Brinkmann was born in Wildeshausen and studied at Freiburg im Breisgau. His dissertation was about Arnold Schönberg's Klavierstücke op. 11. He started working on the faculty of Freie Universität Berlin in 1970. From 1972 to 1980 he taught at Philipps-Universität Marburg, and then until 1985 again in Berlin, at the Universität der Künste Berlin. After 1985 he taught at Harvard University, as the James Edward Ditson professor, and chair of the department of music. In 2001 he was honored with the Ernst von Siemens Music Prize. In 2006 he was elected Honorary Member of the American Musicological Society.

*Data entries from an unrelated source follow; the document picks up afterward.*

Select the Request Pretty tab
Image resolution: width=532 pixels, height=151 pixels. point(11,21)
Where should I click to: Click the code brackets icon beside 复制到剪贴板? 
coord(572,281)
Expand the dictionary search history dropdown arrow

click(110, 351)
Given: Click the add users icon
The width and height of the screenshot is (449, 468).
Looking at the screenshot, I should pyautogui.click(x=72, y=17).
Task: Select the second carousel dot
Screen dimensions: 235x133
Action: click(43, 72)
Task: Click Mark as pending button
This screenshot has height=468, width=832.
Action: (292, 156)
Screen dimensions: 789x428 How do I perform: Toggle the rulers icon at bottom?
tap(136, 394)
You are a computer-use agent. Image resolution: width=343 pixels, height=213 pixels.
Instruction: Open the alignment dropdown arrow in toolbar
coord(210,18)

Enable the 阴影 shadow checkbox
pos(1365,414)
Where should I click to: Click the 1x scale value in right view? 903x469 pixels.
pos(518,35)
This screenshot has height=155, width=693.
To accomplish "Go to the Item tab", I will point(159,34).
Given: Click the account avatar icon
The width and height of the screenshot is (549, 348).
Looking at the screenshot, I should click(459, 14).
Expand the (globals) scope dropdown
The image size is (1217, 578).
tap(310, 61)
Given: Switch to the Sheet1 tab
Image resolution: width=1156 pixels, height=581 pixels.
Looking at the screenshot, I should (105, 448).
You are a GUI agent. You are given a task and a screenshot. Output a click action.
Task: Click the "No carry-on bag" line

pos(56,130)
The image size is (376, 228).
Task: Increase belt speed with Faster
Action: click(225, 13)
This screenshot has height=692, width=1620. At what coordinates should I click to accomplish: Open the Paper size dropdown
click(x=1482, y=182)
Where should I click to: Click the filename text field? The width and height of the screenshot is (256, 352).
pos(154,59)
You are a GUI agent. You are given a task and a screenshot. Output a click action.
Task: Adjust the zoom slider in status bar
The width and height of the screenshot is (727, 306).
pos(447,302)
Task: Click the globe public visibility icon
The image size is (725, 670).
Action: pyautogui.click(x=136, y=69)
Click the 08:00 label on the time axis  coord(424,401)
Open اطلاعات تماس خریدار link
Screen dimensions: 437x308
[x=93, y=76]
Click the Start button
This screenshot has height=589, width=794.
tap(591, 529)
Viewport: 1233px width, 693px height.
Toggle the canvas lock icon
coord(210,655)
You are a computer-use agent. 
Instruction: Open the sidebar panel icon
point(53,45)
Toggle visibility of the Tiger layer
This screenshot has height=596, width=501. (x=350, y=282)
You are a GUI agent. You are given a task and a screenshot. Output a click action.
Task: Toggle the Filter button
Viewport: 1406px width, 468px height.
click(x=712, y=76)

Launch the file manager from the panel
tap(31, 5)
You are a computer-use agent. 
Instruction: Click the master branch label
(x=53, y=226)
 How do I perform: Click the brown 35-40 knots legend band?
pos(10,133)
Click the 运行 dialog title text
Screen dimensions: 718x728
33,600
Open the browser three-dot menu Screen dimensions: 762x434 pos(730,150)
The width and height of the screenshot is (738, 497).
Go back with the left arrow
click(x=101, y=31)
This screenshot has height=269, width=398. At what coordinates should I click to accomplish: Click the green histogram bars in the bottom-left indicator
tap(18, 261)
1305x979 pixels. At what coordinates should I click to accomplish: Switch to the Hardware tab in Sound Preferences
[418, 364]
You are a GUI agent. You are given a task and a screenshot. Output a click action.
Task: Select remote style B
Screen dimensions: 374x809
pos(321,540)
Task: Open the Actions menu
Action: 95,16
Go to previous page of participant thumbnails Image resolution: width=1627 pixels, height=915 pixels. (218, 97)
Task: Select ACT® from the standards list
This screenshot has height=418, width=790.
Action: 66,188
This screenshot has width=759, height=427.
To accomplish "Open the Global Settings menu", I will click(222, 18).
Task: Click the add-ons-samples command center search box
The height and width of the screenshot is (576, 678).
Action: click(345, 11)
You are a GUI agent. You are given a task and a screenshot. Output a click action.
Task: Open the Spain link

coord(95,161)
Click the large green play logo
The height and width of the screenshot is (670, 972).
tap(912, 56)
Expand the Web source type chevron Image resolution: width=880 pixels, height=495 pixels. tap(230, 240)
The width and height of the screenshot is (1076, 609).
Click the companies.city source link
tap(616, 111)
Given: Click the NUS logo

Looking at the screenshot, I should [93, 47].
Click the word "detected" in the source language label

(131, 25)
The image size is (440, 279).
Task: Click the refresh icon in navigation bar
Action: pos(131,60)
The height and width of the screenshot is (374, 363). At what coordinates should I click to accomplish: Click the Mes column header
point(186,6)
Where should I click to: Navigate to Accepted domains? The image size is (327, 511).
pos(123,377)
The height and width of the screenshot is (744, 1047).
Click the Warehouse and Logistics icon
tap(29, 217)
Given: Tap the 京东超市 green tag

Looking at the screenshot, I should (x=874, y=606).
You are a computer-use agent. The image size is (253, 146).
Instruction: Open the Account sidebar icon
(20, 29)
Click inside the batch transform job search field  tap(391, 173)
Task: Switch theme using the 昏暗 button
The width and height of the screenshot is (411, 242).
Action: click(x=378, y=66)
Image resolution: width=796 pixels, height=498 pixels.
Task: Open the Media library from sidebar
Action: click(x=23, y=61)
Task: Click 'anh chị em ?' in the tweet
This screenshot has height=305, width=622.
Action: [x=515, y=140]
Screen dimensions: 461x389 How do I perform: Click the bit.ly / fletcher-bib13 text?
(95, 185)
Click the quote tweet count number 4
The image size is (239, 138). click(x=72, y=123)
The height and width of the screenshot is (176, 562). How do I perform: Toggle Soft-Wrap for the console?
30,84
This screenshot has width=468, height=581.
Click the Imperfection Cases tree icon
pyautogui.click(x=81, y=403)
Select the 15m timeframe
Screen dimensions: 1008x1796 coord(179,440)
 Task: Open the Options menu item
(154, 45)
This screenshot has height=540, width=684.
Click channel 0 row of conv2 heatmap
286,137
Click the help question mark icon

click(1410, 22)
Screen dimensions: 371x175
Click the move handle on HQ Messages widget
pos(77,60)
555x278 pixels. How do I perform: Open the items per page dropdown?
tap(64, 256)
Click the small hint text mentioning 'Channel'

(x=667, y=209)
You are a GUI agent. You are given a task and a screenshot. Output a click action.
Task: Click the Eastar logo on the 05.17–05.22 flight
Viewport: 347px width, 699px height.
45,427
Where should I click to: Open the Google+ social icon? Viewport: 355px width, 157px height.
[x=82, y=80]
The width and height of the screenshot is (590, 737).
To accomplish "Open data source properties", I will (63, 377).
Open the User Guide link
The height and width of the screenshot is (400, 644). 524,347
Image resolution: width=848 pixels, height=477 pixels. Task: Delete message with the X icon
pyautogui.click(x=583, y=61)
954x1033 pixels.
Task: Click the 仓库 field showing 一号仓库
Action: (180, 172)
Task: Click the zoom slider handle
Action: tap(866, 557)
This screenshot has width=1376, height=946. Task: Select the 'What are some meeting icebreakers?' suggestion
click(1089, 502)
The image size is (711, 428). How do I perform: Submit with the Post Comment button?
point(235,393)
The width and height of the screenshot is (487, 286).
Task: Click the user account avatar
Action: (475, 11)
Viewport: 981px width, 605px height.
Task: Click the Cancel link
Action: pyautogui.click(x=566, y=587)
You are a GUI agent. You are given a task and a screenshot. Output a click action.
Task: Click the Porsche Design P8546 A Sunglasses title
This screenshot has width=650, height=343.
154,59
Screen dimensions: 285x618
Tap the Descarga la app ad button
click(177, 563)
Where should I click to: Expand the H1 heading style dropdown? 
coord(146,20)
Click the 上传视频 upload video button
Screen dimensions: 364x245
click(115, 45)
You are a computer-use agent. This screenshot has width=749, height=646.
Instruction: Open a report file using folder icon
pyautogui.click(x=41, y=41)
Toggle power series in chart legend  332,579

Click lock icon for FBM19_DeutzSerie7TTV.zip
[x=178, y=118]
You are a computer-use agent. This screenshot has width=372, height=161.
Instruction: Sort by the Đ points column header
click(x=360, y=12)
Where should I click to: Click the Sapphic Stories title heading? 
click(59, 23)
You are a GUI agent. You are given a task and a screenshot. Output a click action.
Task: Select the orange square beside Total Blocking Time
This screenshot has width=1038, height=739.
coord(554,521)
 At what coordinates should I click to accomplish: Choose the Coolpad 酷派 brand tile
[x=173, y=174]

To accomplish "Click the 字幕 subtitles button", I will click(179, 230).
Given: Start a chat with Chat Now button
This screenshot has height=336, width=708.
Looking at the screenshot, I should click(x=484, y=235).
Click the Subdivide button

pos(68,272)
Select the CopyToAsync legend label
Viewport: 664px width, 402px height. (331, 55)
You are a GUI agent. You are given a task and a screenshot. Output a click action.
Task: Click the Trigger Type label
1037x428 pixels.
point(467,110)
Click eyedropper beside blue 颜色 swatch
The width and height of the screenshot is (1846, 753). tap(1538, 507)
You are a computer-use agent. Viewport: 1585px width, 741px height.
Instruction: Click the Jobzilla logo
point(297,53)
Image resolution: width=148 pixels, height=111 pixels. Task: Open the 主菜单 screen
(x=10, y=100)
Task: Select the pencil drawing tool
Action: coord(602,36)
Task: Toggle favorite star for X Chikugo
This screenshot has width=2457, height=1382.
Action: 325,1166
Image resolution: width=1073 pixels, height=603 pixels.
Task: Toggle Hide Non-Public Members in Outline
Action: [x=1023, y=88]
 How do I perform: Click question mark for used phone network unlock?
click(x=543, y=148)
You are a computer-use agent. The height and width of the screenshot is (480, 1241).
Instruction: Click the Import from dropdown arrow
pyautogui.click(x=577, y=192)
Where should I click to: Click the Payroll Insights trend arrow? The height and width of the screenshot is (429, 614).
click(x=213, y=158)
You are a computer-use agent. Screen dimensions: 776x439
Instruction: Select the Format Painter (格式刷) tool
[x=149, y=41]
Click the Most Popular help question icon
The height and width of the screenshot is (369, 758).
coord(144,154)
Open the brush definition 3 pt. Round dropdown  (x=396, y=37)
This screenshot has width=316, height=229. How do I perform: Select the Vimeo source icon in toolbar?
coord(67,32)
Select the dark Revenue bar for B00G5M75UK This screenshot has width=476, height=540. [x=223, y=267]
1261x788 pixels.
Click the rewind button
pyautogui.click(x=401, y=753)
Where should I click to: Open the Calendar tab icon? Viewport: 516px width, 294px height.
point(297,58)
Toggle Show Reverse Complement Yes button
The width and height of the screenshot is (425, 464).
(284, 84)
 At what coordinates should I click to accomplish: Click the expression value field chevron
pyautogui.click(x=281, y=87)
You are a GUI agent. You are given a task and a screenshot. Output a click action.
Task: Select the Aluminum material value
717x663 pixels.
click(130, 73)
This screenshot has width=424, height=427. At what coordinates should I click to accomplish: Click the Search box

His research has included widely diverse publications in all areas of music theory and history from the 18th to the 20th centuries, with particular emphasis on interdisciplinary aspects. His writings examined subjects such as the Second Viennese School (especially Arnold Schoenberg), the Romantic Lied tradition, Richard Wagner, Alexander Scriabin, Edgard Varèse, Hanns Eisler, and Charles Ives. His last, unfinished project, which drew Brinkmann back to Berlin, according to the Süddeutsche Zeitung, had the working title "Das verzerrte Sublime: eine Analyse des Umgangs mit der großen musikalischen Überlieferung im Dritten Reich."

== Selected writings ==
- Richard Wagner: Von der Oper zum Musikdrama. Bern: Francke 1978.
- (ed.) Improvisation und neue Musik. 8 Kongressreferate. Mainz: Schott 1979.
- (ed.) Musik im Alltag. 10 Kongressbeiträge. Mainz: Schott 1980.
- Late Idyll: The Second Symphony of Johannes Brahms, translated by Peter Palmer, Harvard University Press, 1997.
- Arnold Schönberg: Drei Klavierstücke Op. 11. Studien zur frühen Atonalität bei Schönberg. 2., durchges. Aufl. mit einem neuen Vorwort. Stuttgart: Steiner 2000.
- "Musik nachdenken." Reinhold Brinkmann und Wolfgang Rihm im Gespräch. Regensburg: ConBrio 2001.
- Music of My Future: The Schoenberg Quartets and Trio, edited by Reinhold Brinkmann and Christoph Wolff, Harvard University Press, 2001.
- Vom Pfeifen und von alten Dampfmaschinen. Aufsätze zur Musik von Beethoven bis Rihm. Wien: Zsolnay 2006.